Thrombectomy impractical, may do more harm in patients with extensive stroke
Endovascular treatment (EVT) confers no benefit to patients with extensive stroke and may even contribute to an increased risk of haemorrhage and mortality, with the elderly being at the highest risk, a study has found.
The retrospective study involved 248 patients with extensive baseline infarcts (Alberta Stroke Program Early Computed Tomography [CT] Score ≤5) attributed to anterior circulation stroke. Half of the population underwent EVT while the other half received best medical treatment.
The primary functional endpoints were rates of good (modified Rankin Scale score of ≤3) and very poor outcome (modified Rankin Scale score of ≥5) at 90 days.
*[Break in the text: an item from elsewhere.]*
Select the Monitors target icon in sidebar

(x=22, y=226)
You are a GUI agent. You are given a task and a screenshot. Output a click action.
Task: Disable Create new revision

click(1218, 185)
Symptomatic intracerebral haemorrhage was designated as the secondary safety endpoint.
There was no significant difference in the number of patients who achieved good functional outcome in the EVT and best medical treatment group (27.4 percent vs 25 percent; p=0.665). Factors independently associated with very poor outcome were advanced age (adjusted odds ratio [aOR], 1.08, 95 percent confidence interval [CI], 1.05–1.10; p<0.001) and symptomatic intracerebral haemorrhage (aOR, 6.35, 95 percent CI, 2.08–19.35; p<0.001).
In terms of secondary outcomes, patients in the EVT vs best medical treatment group had higher mortality (43.5 percent vs 28.9 percent; p=0.025) and developed symptomatic intracerebral haemorrhage more frequently (16.1 percent vs 5.6 percent; p=0.008).
The lowest rates of good functional outcome (≈15 percent) were observed among patients with failed and partial recanalization (modified Thrombolysis in Cerebral Infarction Scale score of 0/1–2a). On the other hand, patients with complete recanalization (modified Thrombolysis in Cerebral Infarction Scale score of 3) with recanalization attempts ≤2 benefitted the most with EVT (modified Rankin Scale score of ≤3).